Texte extrait:
L’ancien préfet de cette région Laurent Bucyibaruta, 78 ans, est jugé depuis le 9 mai pour génocide, complicité de génocide et complicité de crimes contre l’humanité, des accusations qu’il conteste.
Après avoir entendu les témoins de la tuerie survenue du 11 au 15 avril 1994 à l’église de Kibeho puis des massacres du 21 avril à Murambi et à la paroisse de Cyanika, la cour se penche sur celui de Kaduha, également déclenché le 21 avril.
Plus de 20.000 Tutsis s’étaient progressivement réfugiés dans l’église, les salles de classe et le centre de santé de cette paroisse, fuyant de premiers meurtres dans leur voisinage.
Partie civile au procès, Claude Ndorimana avait 16 ans à l’époque. Etudiant à l’école agro-vétérinaire de Kaduha, il était alors en vacances.
Avec ses six frères et soeurs, ils songent d’abord à se cacher « dans les faux-plafonds » ou « dans les collines », mais « ce qu’ils font en premier c’est d’incendier » ces endroits, le prévient sa mère.
Son histoire familiale est marquée par les précédents massacres de Tutsis: « la famille de mon père (…) a été tuée en 1963, seul mon père a survécu ». Ce dernier décèdera en 1993.

Données étudiées:

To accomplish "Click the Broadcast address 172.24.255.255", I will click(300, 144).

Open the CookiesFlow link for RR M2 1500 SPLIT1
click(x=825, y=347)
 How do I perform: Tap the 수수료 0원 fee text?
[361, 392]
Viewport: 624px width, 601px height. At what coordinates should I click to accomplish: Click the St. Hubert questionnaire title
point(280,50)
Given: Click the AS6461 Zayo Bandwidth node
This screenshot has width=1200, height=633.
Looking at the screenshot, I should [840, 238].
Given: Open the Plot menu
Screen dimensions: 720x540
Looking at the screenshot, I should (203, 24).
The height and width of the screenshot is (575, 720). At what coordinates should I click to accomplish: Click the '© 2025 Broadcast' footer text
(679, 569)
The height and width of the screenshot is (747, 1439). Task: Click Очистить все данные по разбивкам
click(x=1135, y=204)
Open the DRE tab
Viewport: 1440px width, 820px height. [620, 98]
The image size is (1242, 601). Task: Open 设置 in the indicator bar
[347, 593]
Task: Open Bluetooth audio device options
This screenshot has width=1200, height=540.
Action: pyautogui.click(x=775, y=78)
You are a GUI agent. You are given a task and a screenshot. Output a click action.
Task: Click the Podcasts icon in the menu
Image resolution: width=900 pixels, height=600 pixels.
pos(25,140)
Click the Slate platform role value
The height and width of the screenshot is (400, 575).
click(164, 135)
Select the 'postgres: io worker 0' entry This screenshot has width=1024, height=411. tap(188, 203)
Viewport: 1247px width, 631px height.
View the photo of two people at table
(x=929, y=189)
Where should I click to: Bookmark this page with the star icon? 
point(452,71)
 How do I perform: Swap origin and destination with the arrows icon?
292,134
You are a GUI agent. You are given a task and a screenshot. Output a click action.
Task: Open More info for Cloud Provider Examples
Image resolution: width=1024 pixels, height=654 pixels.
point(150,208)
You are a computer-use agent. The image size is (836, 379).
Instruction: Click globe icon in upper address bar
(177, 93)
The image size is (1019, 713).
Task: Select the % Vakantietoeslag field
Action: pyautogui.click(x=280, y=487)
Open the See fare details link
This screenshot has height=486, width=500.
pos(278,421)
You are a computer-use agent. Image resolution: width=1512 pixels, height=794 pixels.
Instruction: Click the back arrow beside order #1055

Consigne: D'après le texte sur le procès de Laurent Bucyibaruta, combien de Tutsis s'étaient réfugiés dans la paroisse de Kaduha ? Ces données ne sont pas nécessaires pour répondre.

Corrigé: Plus de 20.000 Tutsis s'y étaient réfugiés.